------ Exercise inputs
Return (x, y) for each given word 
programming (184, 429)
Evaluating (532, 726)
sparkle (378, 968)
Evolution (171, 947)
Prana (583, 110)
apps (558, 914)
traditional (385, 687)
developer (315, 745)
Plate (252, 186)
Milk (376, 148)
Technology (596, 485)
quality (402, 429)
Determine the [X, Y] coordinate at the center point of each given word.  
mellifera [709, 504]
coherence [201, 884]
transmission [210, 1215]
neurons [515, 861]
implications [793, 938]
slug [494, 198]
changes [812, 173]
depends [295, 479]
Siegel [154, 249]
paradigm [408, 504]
------------
------ Exercise inputs
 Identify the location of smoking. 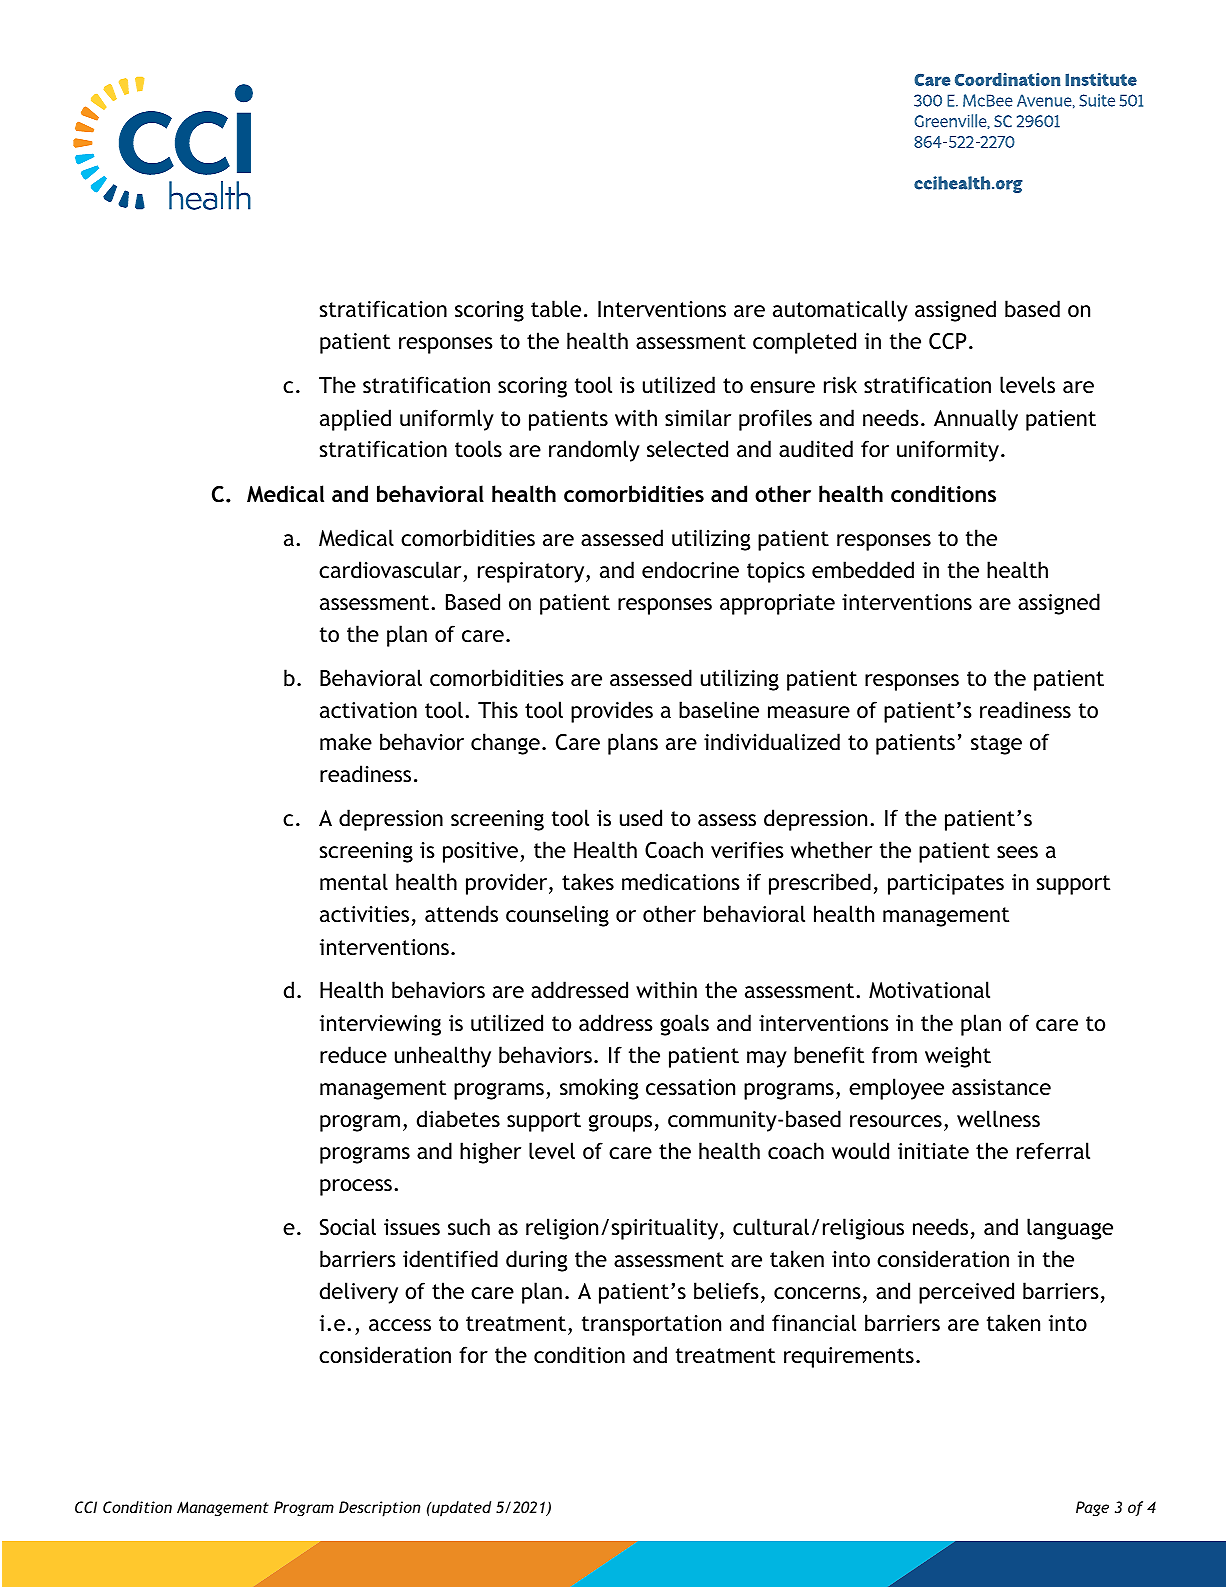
------------
------ Exercise inputs
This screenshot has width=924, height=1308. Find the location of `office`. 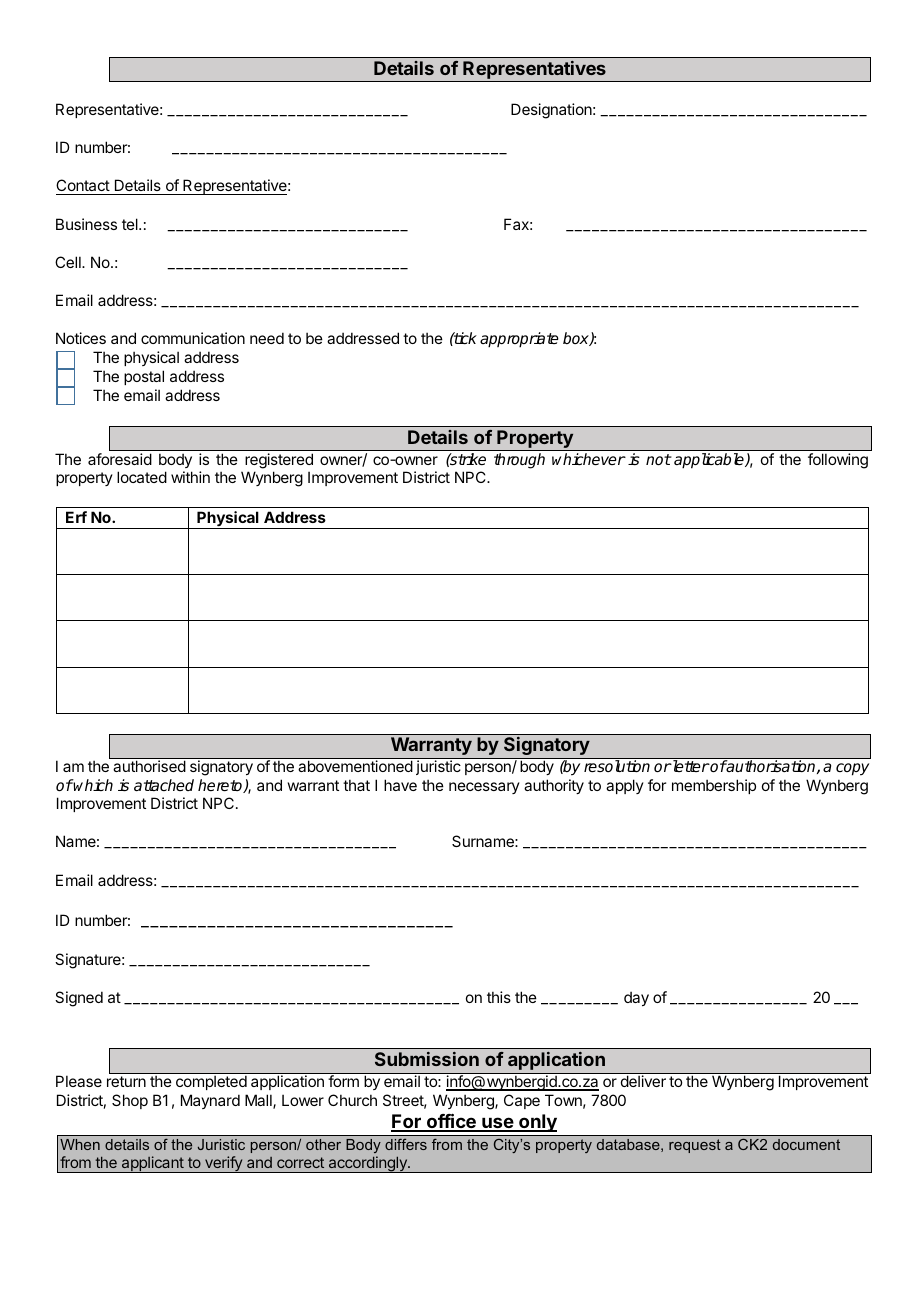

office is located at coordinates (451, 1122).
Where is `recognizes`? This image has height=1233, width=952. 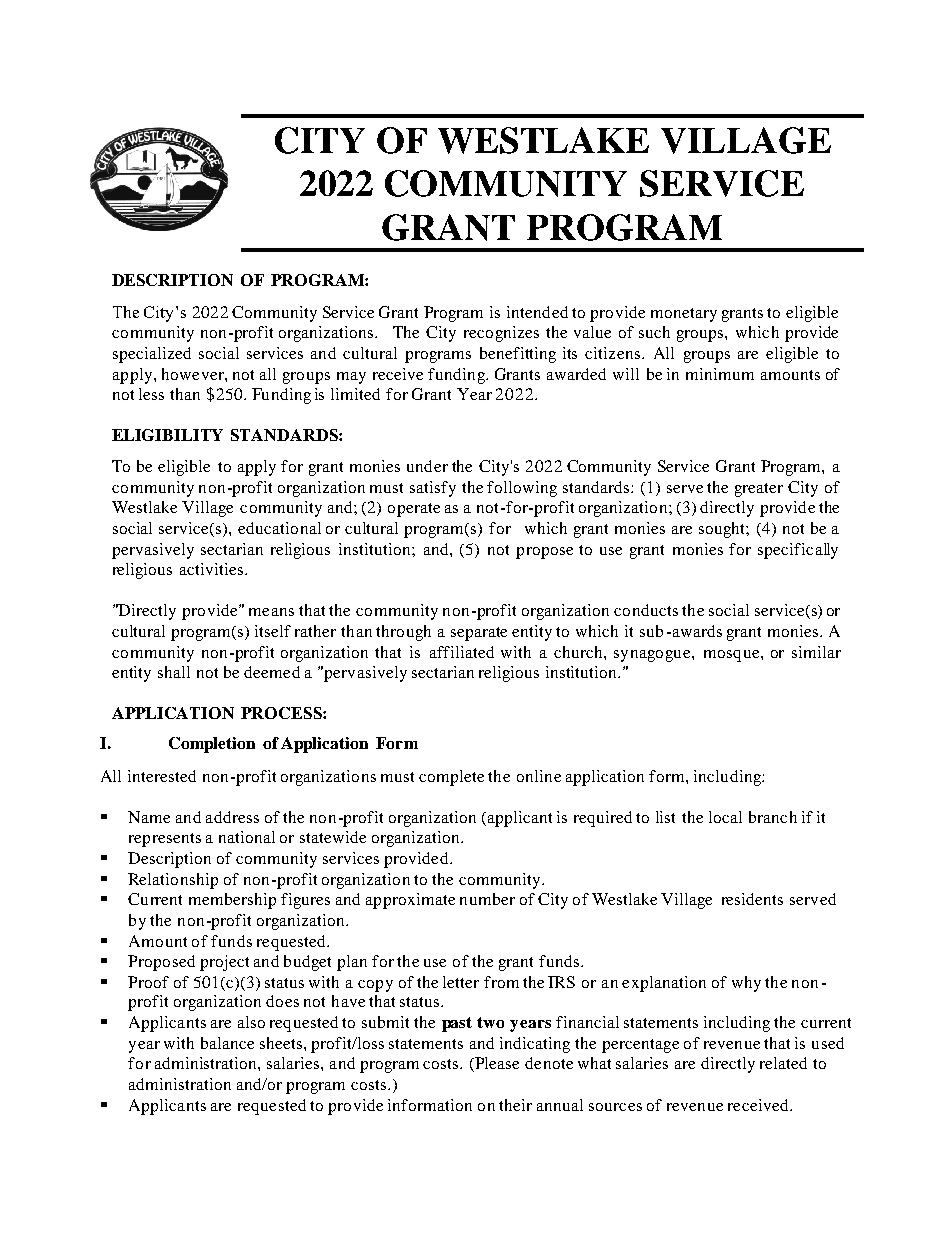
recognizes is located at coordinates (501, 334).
------------
Lay out the records from the line with "Determine the [X, Y]" up to and including the line with "paradigm [408, 504]" as a JSON list of strings, one string per line, with blank lines left out.

[
  "Determine the [X, Y] coordinate at the center point of each given word.  ",
  "mellifera [709, 504]",
  "coherence [201, 884]",
  "transmission [210, 1215]",
  "neurons [515, 861]",
  "implications [793, 938]",
  "slug [494, 198]",
  "changes [812, 173]",
  "depends [295, 479]",
  "Siegel [154, 249]",
  "paradigm [408, 504]"
]